Exercise 2: A shutdown-aware worker that drains its queue

Section titled “Exercise 2: A shutdown-aware worker that drains its queue”

Difficulty: Intermediate

Objective: Build a worker that processes jobs from an mpsc channel but, when a CancellationToken fires, drains everything already queued and then exits cleanly — never dropping accepted work.

Instructions: Write async fn run_worker(rx: mpsc::Receiver<Job>, shutdown: CancellationToken) that uses tokio::select! over rx.recv() and shutdown.cancelled(). On cancellation, drain remaining jobs with rx.try_recv() before breaking. In main, enqueue three jobs, cancel after a short delay, and confirm all three run.

Solution
use std::time::Duration;
use tokio::sync::mpsc;
use tokio_util::sync::CancellationToken;
#[derive(Debug)]
struct Job {
id: u64,
}
async fn process(job: Job) {
tokio::time::sleep(Duration::from_millis(15)).await;
println!("processed job {}", job.id);
}
async fn run_worker(mut rx: mpsc::Receiver<Job>, shutdown: CancellationToken) {
loop {
tokio::select! {
maybe_job = rx.recv() => match maybe_job {
Some(job) => process(job).await,
None => break, // all senders dropped
},
_ = shutdown.cancelled() => {
println!("worker: shutdown signal received, draining remaining jobs");
// Drain whatever is already queued, then exit.
while let Ok(job) = rx.try_recv() {
process(job).await;
}
break;
}
}
}
println!("worker: exited cleanly");
}
#[tokio::main]
async fn main() {
let (tx, rx) = mpsc::channel::<Job>(64);
let shutdown = CancellationToken::new();
let worker = tokio::spawn(run_worker(rx, shutdown.clone()));
for id in 0..3 {
tx.send(Job { id }).await.unwrap();
}
// Simulate SIGTERM arriving after work was queued.
tokio::time::sleep(Duration::from_millis(5)).await;
shutdown.cancel();
worker.await.unwrap();
drop(tx);
println!("shutdown complete");
}

Real output (one run; the exact point at which the shutdown line appears depends on timing, but all three jobs always complete and the worker exits cleanly):

processed job 0
worker: shutdown signal received, draining remaining jobs
processed job 1
processed job 2
worker: exited cleanly
shutdown complete

Exercise 3: A periodic (cron-like) cleanup runner

Section titled “Exercise 3: A periodic (cron-like) cleanup runner”

Difficulty: Intermediate–Advanced

Objective: Run a recurring background job on a fixed interval — the equivalent of setInterval — without overlapping runs piling up if one pass runs long.

Instructions: Use tokio::time::interval with MissedTickBehavior::Skip to run a cleanup pass every 20ms.

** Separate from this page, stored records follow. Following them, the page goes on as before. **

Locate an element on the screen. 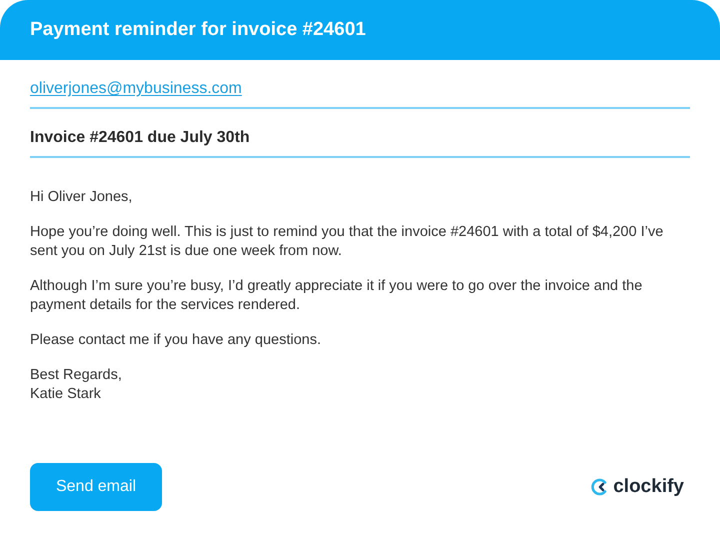 The image size is (720, 539). body-paragraph: Hope you’re doing well. This is just to remind you that the invoice #24601 with a total of $4,200 I’ve sent you on July 21st is due one week from now. is located at coordinates (347, 242).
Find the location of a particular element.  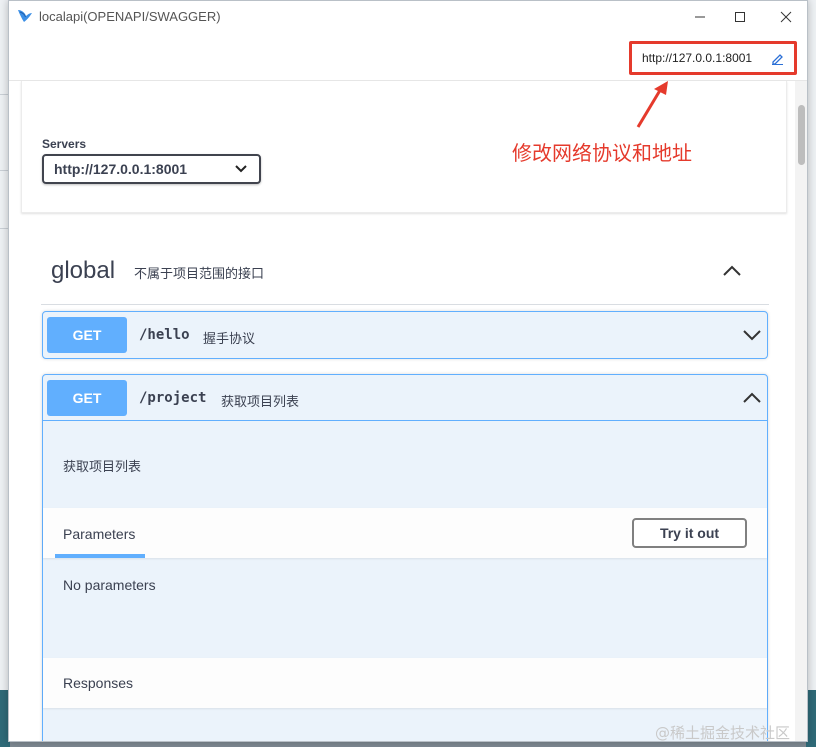

close-button is located at coordinates (786, 17).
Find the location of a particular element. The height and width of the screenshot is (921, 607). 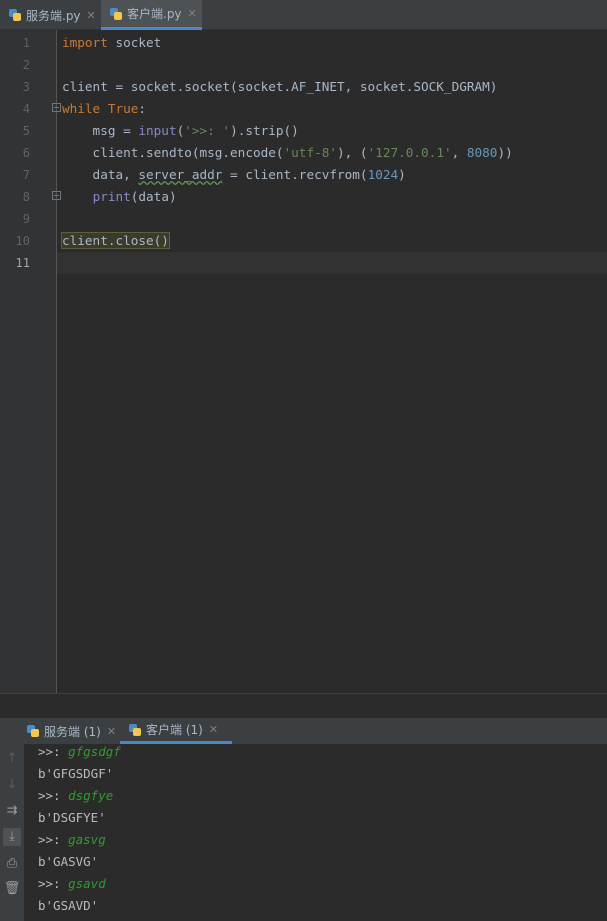

console-input-line: >>: gasvg is located at coordinates (72, 840).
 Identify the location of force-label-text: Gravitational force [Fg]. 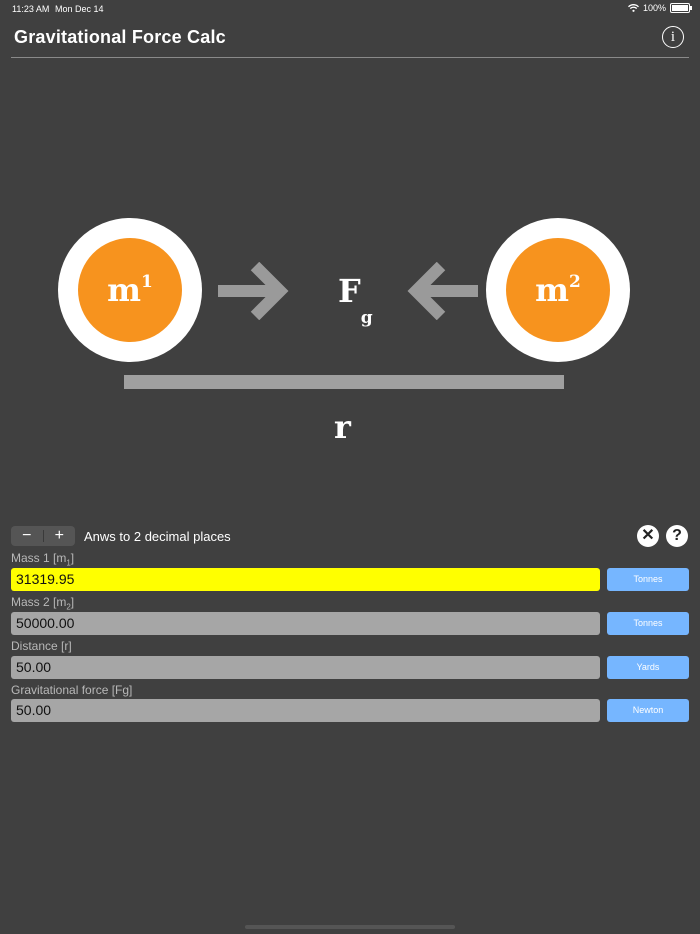
(72, 690).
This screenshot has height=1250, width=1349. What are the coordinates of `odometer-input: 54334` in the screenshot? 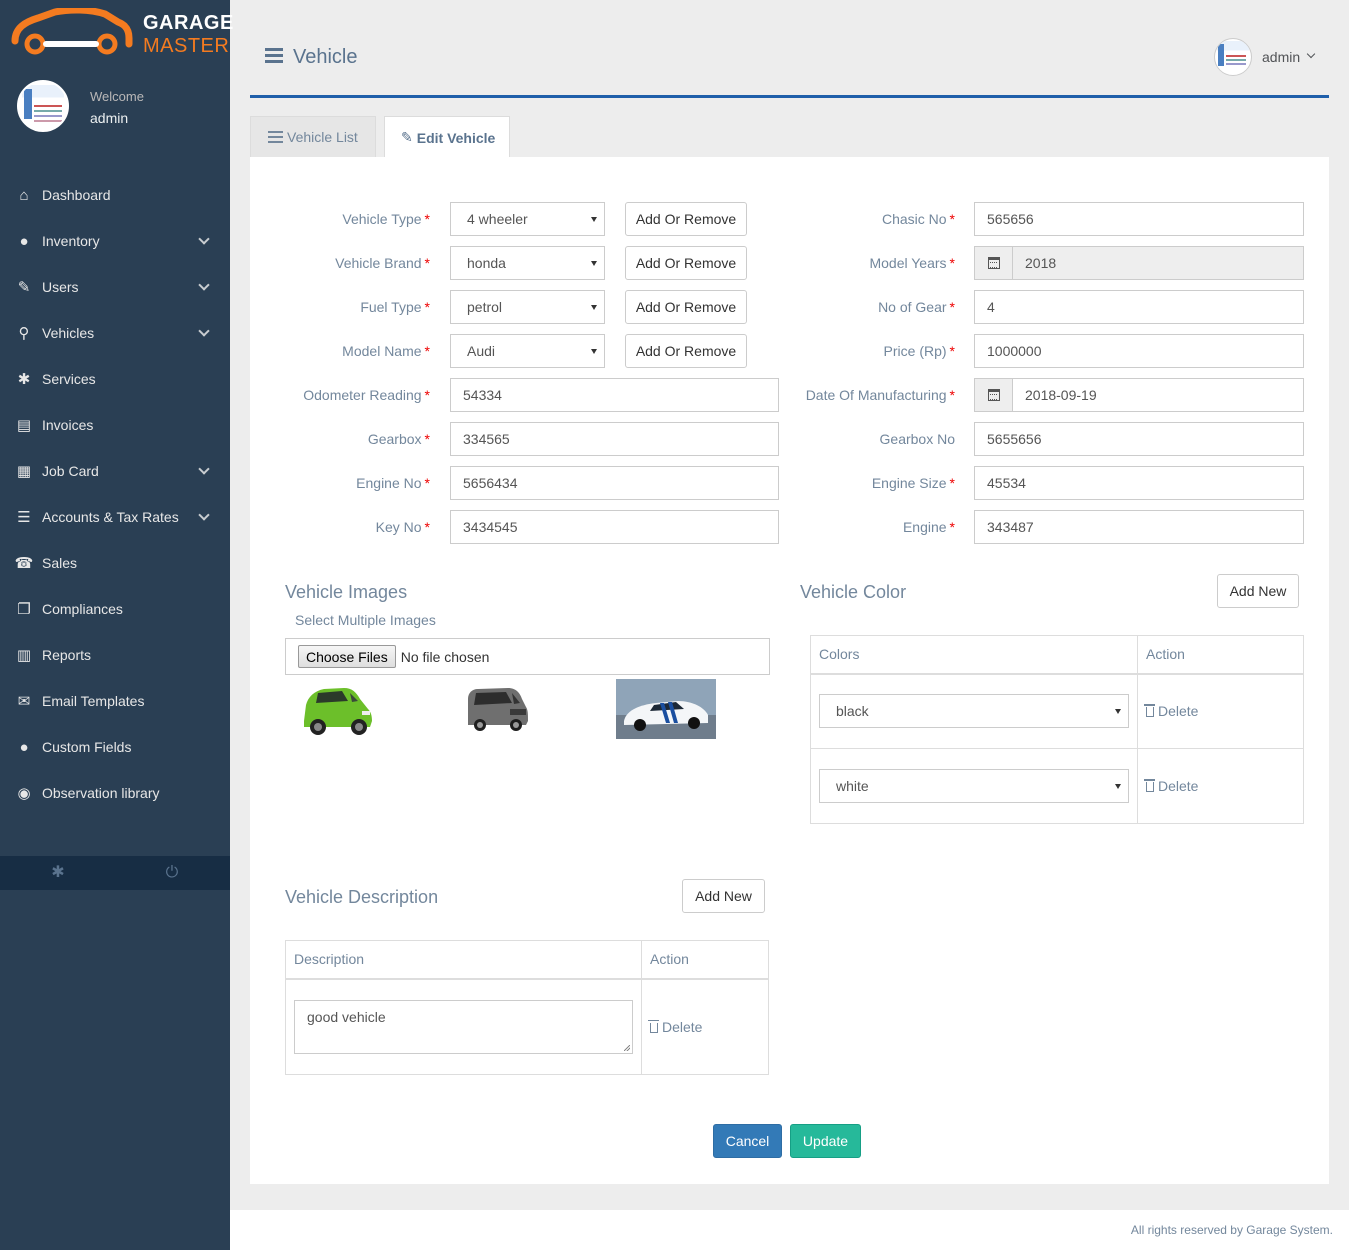 It's located at (614, 395).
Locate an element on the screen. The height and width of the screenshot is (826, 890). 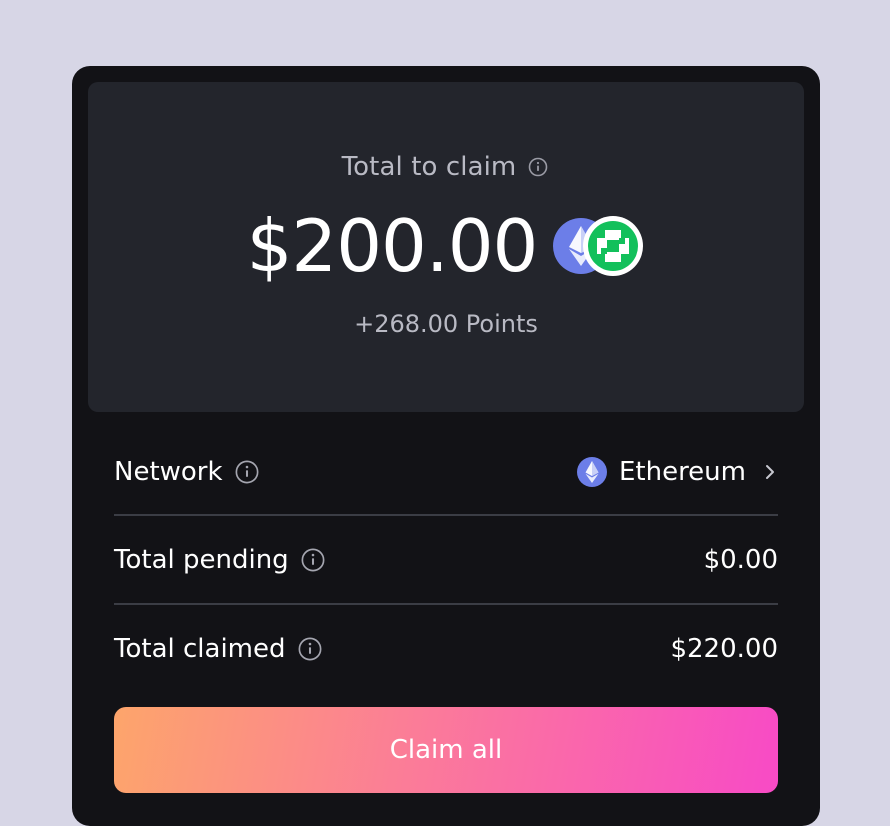
total-pending-label-group: Total pending is located at coordinates (220, 560).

Stop after three passes. Explain why MissedTickBehavior::Skip matters here.

Solution
use std::time::Duration;
use tokio::time::{interval, MissedTickBehavior};
// A periodic runner: like setInterval, but a slow tick won't cause a burst
// of catch-up ticks afterward.
async fn run_periodic(mut counter: u32) {
let mut ticker = interval(Duration::from_millis(20));
// If a tick is delayed (e.g. a long cleanup pass), skip the missed
// deadlines instead of firing several ticks back-to-back to "catch up".
ticker.set_missed_tick_behavior(MissedTickBehavior::Skip);
loop {
ticker.tick().await;
counter += 1;
println!("cleanup pass {counter}");
if counter >= 3 {
break;
}
}
}
#[tokio::main]
async fn main() {
run_periodic(0).await;
println!("periodic runner stopped");
}

Real output:

cleanup pass 1
cleanup pass 2
cleanup pass 3
periodic runner stopped

Why Skip: the default (Burst) behavior tries to “catch up” by firing every missed tick immediately, which can overload a slow job that already fell behind. Skip resyncs to the schedule and runs at most one tick per period — the behavior you almost always want for a cleanup or polling loop. In production this runner would also take a CancellationToken (Exercise 2) so it exits on shutdown.